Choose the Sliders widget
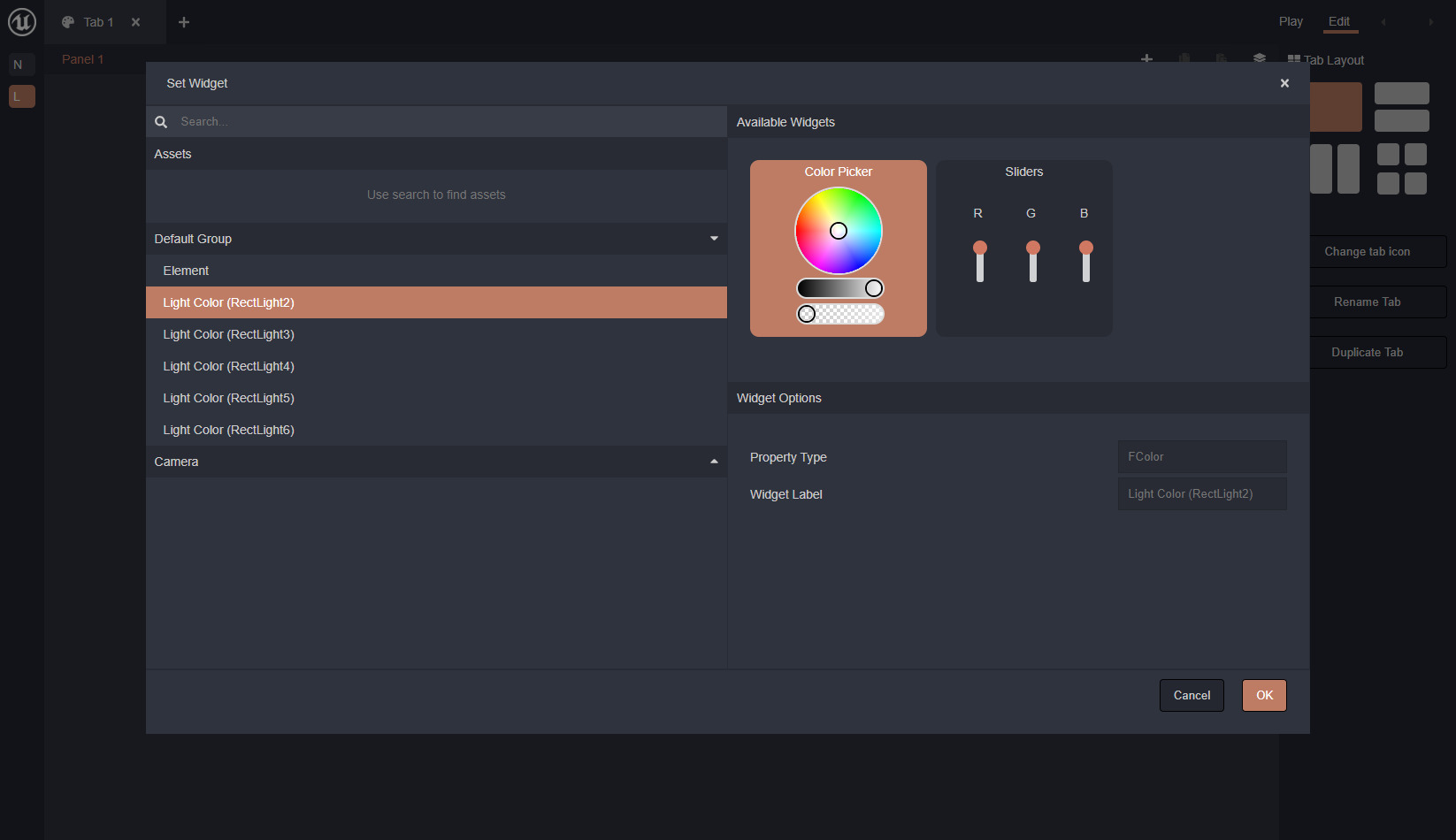1456x840 pixels. (1023, 248)
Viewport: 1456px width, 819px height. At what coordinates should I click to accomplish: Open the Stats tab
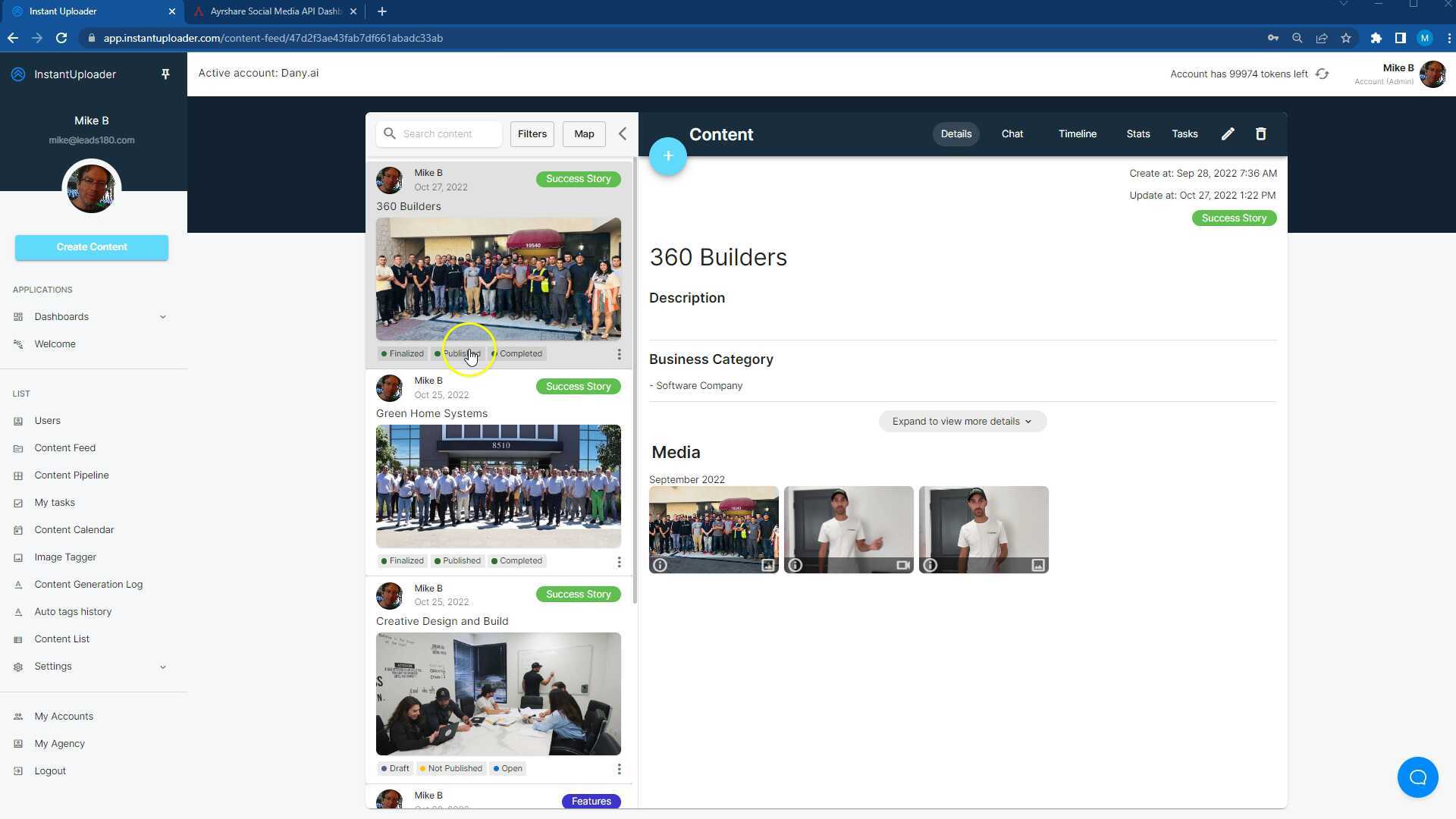(1138, 134)
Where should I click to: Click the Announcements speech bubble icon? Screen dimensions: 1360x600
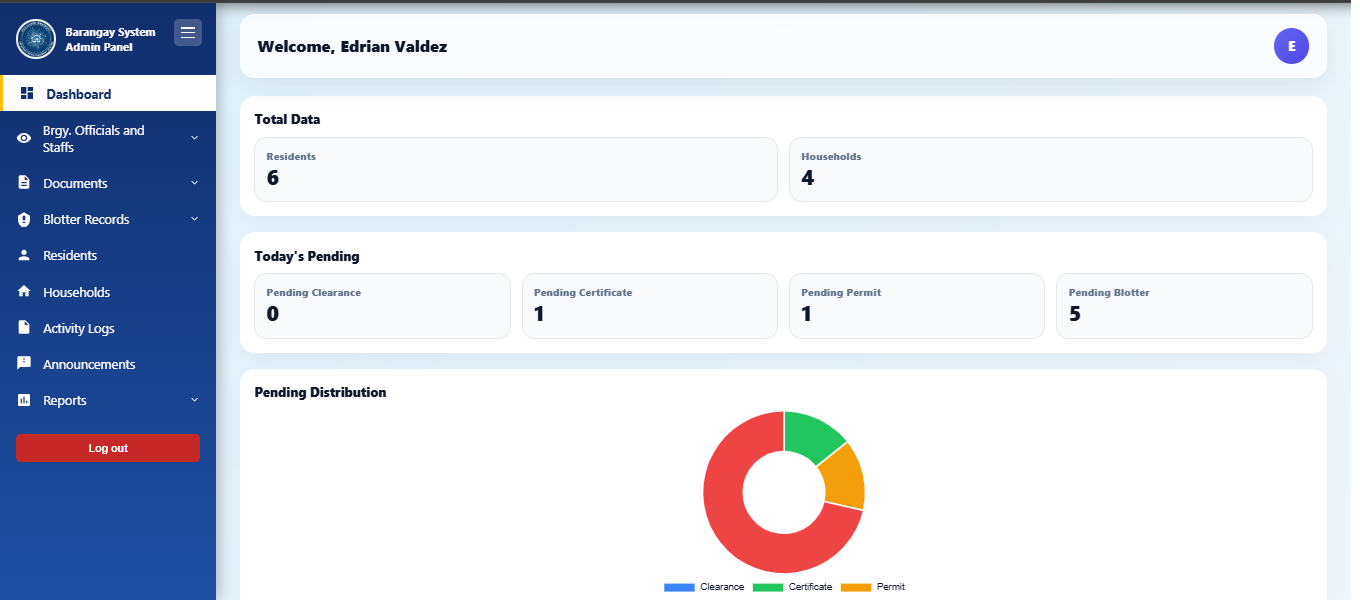[x=24, y=364]
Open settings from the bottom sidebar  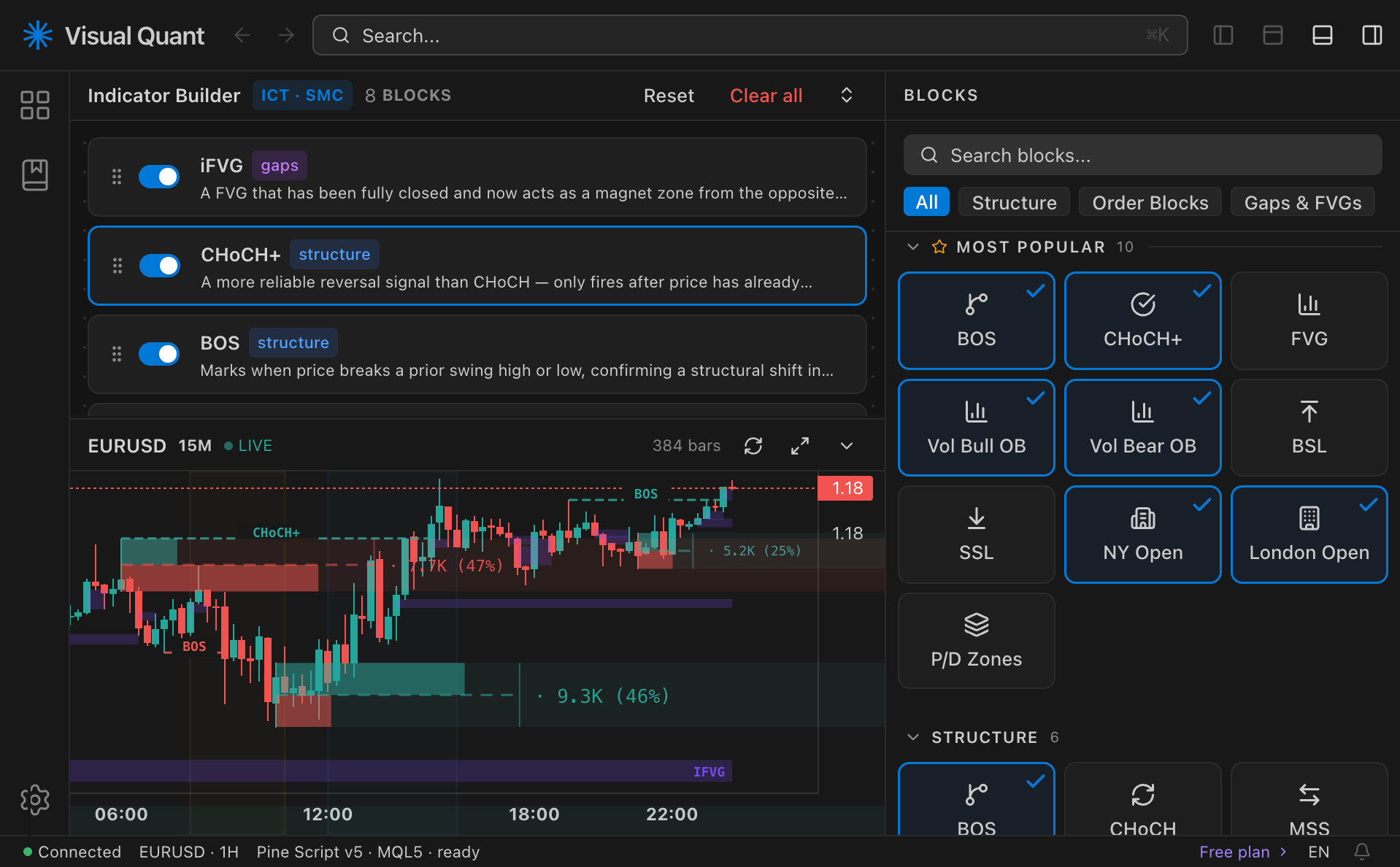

┄┄┄┄┄┄

### Your goal
Could you return the material word for word, beginning at the line that contains "Viewport: 1456px width, 819px" and stopping after its last line? Leave the pictures out.

### Completed task
Viewport: 1456px width, 819px height. At what coordinates should I click to accomplish: Open the Stats tab
(1138, 134)
Where should I click to: Click the Announcements speech bubble icon? Screen dimensions: 1360x600
[x=24, y=364]
Open settings from the bottom sidebar  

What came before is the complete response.